● Aufgabenstellung
- a) Wie tief war der Stichkanal laut dem Bericht über den Messerangriff?
- b) Gib den Bericht über den Messerangriff von „Eine Stunde später“ bis einschließlich „war der Stichkanal.“ wieder und tausche dabei „Einhandmesser“ gegen „Küchenmesser“ aus.
- c) Setze den Bericht über den Messerangriff bitte nach seinem letzten Satz fort.

Eine Stunde später die Eskalation: Als sich der 18-Jährige auf dem Gelände der Brüder-Grimm-Schule befand, tauchte der Ludwigshafener auf. Mit dabei: die damalige Freundin. Dem Geschädigten hielt sie ein Einhandmesser vors Gesicht. Dieser stieß die 19-Jährige weg. Jetzt griff der 25-Jährige ein und stach zu - mit lebensgefährlichen Folgen: Einstiche in Oberkörper und rückseitigen Thoraxbereich verletzten Lunge und Milz des Opfers, fünf Zentimeter tief war der Stichkanal.
Opfer noch heute mit Schmerzen
Nur eine Notoperation rettete das Leben des gebürtigen Koblenzers. Noch heute leidet der Mann unter Schmerzen. Im Bauchraum sind Narben verblieben. „Erheblich“ genug zur Erfüllung des Tatbestands der schweren Körperverletzung sei dies jedoch nicht, erklärte Melahn. In die Gesamtfreiheitsstrafe von zwei Jahren und sieben Monaten floss auch die versuchte Nötigung ein, die der Angeklagte verwirklichte, indem er einen Zeugen massiv bedrohte.

Positionsdaten zu Wörtern und Elementen:
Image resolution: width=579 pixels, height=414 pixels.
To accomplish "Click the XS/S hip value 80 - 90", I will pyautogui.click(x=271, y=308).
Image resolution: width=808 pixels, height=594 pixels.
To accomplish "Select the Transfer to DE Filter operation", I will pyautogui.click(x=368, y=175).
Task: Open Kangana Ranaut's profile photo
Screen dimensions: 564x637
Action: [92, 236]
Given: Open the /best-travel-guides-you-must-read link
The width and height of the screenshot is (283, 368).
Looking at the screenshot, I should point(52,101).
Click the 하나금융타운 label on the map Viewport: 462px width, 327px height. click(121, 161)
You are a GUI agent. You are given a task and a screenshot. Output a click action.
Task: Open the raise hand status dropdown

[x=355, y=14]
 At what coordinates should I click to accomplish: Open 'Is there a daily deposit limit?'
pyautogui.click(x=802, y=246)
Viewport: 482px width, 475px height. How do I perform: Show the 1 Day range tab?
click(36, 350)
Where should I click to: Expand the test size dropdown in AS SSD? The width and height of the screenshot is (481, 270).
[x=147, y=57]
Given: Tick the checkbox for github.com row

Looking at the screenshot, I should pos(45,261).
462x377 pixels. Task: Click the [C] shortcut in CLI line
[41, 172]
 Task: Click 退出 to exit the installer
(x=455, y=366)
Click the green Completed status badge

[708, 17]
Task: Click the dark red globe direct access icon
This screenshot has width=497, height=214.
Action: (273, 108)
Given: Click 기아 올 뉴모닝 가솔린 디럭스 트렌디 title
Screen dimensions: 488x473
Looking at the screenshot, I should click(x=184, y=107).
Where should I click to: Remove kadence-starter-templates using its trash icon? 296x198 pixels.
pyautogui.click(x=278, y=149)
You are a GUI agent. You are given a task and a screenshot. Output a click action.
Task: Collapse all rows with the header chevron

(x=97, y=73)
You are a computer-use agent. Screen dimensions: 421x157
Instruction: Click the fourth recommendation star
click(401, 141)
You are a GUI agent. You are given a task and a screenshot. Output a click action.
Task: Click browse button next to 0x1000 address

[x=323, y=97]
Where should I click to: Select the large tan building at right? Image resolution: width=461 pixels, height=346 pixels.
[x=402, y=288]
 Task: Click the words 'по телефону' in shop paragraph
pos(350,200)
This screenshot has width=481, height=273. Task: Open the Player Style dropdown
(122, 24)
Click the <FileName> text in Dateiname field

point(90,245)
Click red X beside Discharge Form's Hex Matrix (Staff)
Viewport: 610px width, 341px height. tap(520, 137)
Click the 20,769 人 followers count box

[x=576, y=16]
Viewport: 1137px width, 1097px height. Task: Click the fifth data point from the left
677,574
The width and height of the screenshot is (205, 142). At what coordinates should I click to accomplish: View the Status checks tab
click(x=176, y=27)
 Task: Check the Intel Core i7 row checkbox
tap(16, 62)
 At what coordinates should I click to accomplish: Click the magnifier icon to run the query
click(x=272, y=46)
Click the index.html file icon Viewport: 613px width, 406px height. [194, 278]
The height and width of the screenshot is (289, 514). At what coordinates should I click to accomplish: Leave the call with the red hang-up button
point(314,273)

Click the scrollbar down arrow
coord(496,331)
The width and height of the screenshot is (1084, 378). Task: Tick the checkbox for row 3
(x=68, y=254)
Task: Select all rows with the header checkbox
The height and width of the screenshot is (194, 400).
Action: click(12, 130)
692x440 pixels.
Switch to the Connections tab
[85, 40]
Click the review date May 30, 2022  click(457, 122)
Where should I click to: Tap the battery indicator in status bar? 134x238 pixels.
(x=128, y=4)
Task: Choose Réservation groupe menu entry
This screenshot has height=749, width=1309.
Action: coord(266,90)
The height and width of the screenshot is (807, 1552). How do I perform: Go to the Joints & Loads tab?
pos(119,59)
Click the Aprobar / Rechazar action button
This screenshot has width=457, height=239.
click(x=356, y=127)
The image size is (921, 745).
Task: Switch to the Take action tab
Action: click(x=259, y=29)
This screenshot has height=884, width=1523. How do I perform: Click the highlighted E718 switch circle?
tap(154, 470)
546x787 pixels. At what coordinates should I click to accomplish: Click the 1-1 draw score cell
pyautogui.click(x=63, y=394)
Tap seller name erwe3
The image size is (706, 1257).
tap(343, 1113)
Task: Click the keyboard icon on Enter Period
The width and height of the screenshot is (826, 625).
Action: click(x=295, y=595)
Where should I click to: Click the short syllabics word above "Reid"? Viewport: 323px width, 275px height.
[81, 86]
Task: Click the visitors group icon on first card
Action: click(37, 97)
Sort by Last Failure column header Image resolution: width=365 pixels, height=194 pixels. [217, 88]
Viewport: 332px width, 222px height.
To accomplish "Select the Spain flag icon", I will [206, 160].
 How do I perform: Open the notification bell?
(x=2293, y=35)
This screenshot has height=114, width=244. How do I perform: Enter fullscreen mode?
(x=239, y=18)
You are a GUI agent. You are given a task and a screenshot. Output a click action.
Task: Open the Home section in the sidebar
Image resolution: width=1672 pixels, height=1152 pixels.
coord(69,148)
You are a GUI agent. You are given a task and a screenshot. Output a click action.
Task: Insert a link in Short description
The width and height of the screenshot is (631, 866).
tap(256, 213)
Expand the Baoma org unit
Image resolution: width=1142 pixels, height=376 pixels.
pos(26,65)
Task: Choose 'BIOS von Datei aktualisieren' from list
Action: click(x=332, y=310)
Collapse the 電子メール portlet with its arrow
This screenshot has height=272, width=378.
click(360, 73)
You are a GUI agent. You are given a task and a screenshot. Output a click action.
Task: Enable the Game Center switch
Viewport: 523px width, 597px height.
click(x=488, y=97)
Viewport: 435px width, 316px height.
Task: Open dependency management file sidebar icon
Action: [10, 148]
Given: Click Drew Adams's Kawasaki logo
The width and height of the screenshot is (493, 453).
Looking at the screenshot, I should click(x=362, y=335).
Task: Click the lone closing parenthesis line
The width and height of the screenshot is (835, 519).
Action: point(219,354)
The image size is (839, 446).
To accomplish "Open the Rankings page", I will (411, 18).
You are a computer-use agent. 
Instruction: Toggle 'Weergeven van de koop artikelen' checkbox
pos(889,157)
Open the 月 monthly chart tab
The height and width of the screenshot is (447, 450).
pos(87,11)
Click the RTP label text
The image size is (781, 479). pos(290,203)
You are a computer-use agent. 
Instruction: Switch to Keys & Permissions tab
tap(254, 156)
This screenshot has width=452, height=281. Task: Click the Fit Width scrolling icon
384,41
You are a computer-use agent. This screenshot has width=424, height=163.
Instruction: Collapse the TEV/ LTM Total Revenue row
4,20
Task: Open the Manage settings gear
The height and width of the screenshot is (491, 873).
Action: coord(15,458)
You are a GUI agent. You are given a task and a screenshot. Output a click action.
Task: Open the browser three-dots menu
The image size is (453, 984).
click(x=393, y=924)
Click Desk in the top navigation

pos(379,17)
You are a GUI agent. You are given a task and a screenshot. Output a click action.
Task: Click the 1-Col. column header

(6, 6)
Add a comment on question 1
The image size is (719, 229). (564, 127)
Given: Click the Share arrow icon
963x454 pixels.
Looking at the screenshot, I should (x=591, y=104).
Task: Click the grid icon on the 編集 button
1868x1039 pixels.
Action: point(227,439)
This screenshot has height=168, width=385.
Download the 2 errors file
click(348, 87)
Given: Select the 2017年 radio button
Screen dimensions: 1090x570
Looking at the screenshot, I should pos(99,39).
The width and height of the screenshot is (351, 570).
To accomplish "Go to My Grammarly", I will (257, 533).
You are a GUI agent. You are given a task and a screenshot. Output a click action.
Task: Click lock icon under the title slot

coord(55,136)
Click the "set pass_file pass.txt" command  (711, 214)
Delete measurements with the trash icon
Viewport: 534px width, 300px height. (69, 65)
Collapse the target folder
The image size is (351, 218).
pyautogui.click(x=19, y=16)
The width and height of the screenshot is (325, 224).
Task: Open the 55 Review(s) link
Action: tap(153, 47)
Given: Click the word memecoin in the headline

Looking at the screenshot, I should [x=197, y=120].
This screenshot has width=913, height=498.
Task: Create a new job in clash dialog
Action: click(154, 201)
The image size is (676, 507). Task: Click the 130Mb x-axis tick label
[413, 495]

● Ergebnisse
- a) Der Stichkanal war fünf Zentimeter tief.

- b)
Eine Stunde später die Eskalation: Als sich der 18-Jährige auf dem Gelände der Brüder-Grimm-Schule befand, tauchte der Ludwigshafener auf. Mit dabei: die damalige Freundin. Dem Geschädigten hielt sie ein Küchenmesser vors Gesicht. Dieser stieß die 19-Jährige weg. Jetzt griff der 25-Jährige ein und stach zu - mit lebensgefährlichen Folgen: Einstiche in Oberkörper und rückseitigen Thoraxbereich verletzten Lunge und Milz des Opfers, fünf Zentimeter tief war der Stichkanal.

- c)
Der Mittäterin bescheinigte der Vorsitzende eine „gewisse strafrechtliche Karriere“ seit 2017, die sich auf Bagatelldelikte beschränkt habe. Inzwischen versuche sie aber, ihr „Leben in den Griff zu bekommen“. Die angestrebte Ausbildung zur Kosmetikerin darf sie nicht eigenmächtig abbrechen, außerdem muss die Deutsch-Italienerin einen Sozialkurs absolvieren. Nach einjähriger Bewährungszeit wird das Gericht entscheiden, ob eine Jugendstrafe noch zu verhängen ist. Notwendig hierfür sind „schädliche Neigungen“, die aktuell nicht sicher festgestellt werden können.
Gegen das Urteil ist Revision binnen Wochenfrist möglich. Der 18-Jährige erhält eine Entschädigung im vierstelligen Bereich im Rahmen des Täter-Opfer-Ausgleichs.